On the Effective Date, in connection with his appointment to the Board, Dr. Spivey was granted an initial equity award valued at $250,000, split equally in value between options and restricted stock units. The number of options and restricted stock units awarded to Dr. Spivey were determined based on the closing price of the Company’s common stock on NASDAQ on the Effective Date. One-third of the shares subject to the options and restricted stock units vest and become exercisable on each anniversary of the Effective Date, subject to Dr. Spivey’s continued service to the Company on each such vesting date.

As a non-employee director, Dr. Spivey will receive compensation in the same manner as the Company’s other non-employee directors, including an annual equity award. Additionally, the Company and Dr. Spivey will enter into an indemnification agreement in substantially the same form that the Company has entered into with each of the Company’s existing directors. The form of such indemnification agreement was previously filed by the Company as an exhibit to its Registration Statement on Form S-1 (File No. 333-197133) filed with the Securities and Exchange Commission.

Dr. Spivey was also appointed the chairman of the nominating and governance committee of the Board and appointed to the audit committee of the Board. The Board has determined that Dr. Spivey satisfies all applicable requirements to serve on such committees.
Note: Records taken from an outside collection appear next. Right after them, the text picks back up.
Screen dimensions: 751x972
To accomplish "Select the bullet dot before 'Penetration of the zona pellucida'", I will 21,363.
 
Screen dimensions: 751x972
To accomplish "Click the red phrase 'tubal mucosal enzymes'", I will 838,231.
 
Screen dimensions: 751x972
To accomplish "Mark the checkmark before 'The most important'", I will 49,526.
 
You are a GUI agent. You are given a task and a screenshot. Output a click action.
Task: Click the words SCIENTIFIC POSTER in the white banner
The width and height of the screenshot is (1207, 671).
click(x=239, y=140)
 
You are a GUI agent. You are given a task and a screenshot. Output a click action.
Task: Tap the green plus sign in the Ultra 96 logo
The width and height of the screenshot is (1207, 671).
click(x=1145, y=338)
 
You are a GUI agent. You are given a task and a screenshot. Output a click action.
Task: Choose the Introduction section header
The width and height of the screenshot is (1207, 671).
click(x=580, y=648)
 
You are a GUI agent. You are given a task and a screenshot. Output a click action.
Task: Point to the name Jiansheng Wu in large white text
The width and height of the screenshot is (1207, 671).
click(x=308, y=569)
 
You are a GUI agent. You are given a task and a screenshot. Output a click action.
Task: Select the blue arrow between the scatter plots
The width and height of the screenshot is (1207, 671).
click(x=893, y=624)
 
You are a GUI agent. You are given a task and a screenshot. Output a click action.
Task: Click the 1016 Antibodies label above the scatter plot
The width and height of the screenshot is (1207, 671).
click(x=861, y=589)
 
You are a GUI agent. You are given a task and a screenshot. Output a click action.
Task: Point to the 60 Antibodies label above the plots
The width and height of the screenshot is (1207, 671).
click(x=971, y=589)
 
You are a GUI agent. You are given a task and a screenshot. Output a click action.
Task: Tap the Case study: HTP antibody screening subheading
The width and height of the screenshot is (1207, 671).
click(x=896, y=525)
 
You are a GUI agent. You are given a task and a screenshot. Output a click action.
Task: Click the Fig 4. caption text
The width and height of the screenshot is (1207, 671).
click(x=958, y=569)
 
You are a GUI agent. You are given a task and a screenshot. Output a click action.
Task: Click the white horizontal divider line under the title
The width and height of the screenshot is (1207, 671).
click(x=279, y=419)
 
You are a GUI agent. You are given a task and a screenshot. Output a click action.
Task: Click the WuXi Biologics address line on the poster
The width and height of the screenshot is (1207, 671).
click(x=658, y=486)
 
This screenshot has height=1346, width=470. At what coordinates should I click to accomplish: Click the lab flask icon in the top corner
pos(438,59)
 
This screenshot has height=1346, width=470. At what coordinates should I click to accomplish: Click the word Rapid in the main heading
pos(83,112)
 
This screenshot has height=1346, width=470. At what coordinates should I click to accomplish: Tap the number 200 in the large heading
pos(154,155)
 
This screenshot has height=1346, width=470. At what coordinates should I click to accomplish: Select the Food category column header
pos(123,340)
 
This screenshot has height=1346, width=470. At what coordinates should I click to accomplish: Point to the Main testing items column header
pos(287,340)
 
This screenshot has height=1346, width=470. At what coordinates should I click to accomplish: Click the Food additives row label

There are no arrangements or understandings between Dr. Spivey and any other persons pursuant to which he was appointed as a member of the Board. There are no family relationships between Dr. Spivey and any director, executive officer or any other person nominated or chosen by the Company to become a director or executive officer. There are no related person transactions (within the meaning of Item 404(a) of Regulation S-K promulgated by the Securities and Exchange Commission) between Dr. Spivey and the Company.


The Company plans to notify the NASDAQ Stock Market that, as a result of Dr. Spivey’s appointment to the Board and audit committee, the Company has regained compliance with NASDAQ Listing Rule 5605(b)(1), which requires that the majority of the board be composed of independent directors, and NASDAQ Listing Rule 5605(c)(2)(A), which requires that the audit committee of the Board be comprised of at least three directors who meet certain independence and other requirements.

Item 7.01 Regulation FD Disclosure.

On April 20, 2017, the Company issued a press release (the “Appointment Press Release”) announcing the Board’s appointment of Dr. Spivey to the Board, as chairman of the nominating and governance committee of the Board, and as a member of the audit committee of the Board. A copy of the Appointment Press Release is furnished as Exhibit 99.1 to this Current Report on Form 8-K and incorporated by reference in this Item 7.01.

The information set forth in this Item 7.01 and Exhibit 99.1 attached hereto is intended to be furnished and shall not be deemed “filed” for purposes of Section 18 of the Securities Exchange Act of 1934, as amended (the “Exchange Act”), or otherwise subject to the liabilities of that section, nor shall it be deemed incorporated by reference into any other filing under the Securities Act of 1933, as amended, or the Exchange Act, except as expressly set forth by specific reference in such a filing.

Item 9.01 Financial Statements and Exhibits

(d) Exhibits

 

Exhibit No.

  

Description

99.1    Appointment Press Release, dated April 20, 2017.


SIGNATURE

Pursuant to the requirements of the Securities Exchange Act of 1934, the registrant has duly caused this report to be signed on its behalf by the undersigned hereunto duly authorized.

 

Date: April 20, 2017

 

ADVERUM BIOTECHNOLOGIES, INC.

 

By:

 

/s/ Leone Patterson

   

Leone Patterson, Chief Financial Officer


EXHIBIT INDEX

 

Exhibit No.

  

Description

99.1    Appointment Press Release, dated April 20, 2017.